By the time I arrived I was practically hyperventilating. They took me back quickly for my mammogram.  My blood pressure was through the roof and she calmly told me that this was a new baseline, that my risk was low for my cancer to return and that they rarely found anything on this first mammogram. Seeing as though I had little to no risk at all last year, I didn’t find that comforting.  I also didn’t find it comforting when she had to take just a “few more photos.”  I know how everything works now.  I know what more photos and ultrasounds mean. The wait was almost unbearable, but the very good news is that my mammogram was clear and I don’t need another one for a year.

That felt like a huge step forward, but even writing about it now is causing my heart to pound out of my chest and the tears to well up in my eyes.  It’s like an involuntary response to this last year and some days it’s  difficult to talk about still.  Other days I can keep it on a superficial level and plow through the questions about how I feel.  Honestly, I do feel good. I do feel like I am moving forward and I am taking really good care of myself, but I guess it’s not quite behind me yet.

 

In 48 days we are heading to Hawaii with my entire family.  We are celebrating our parents’ 50th wedding anniversary.  This vacation has been a point on the horizon for the last year. It’s something that was planned prior to my diagnosis and it gave me something to work toward.  Planning, organizing flights and excursions and of course getting beach ready has kept my mind on the positive.

I am sure as the years pass, my fear and anxiety will lessen and there will come a day that I don’t think about my cancer.  I look forward to that time, but until then I am looking forward to our trip.  I am looking forward to toasting my parents on 50 years of marriage, to my sister Lisa on 40 years of birthdays, to G on her own journey of healing and discovery, to Alex getting her white coat for Physician Assistant school, to Sydney and Jake on their upcoming wedding, to Reese on her senior year and to Ava on entering high school.  Most of all, though, I will be toasting my husband, Andy, who has stood by me every step of the way on this journey.  He has been there to hold me, cry with me, make calls for me when I couldn’t make another one, to ask the hard questions, drive me to appointments, listen to me and quite literally hold all the pieces of my life until I was ready to put them back together.

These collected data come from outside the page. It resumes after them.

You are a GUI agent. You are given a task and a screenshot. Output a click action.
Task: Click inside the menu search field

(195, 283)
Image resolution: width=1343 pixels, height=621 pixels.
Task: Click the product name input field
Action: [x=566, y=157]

August 13th marks the one-year anniversary of my diagnosis. It also happens to be when we return from Hawaii. I am hoping by then that all of the pieces of my life have found their way back to their place even if they don’t all fit quite the way they did before.  And as far as putting my cancer behind me?  I’m not sure I want to put it neatly in the past.  It keeps my life in perspective and helps me to appreciate where I am today.

Cheers to living well, having perspective, finding the joy in everyday and being grateful for all the pieces of our lives.

Sunshine & Sarcasm,
Lowi & G

2 Comments Add yours

  1. Lori says:

    This is a beautiful reflection, Lori. I’m so happy you are well! Best wishes to you and your wonderful, amazing family. 😊❤️

    Like

  2. lbrown246 says:

    Thank you, Lori. Hope you are all well.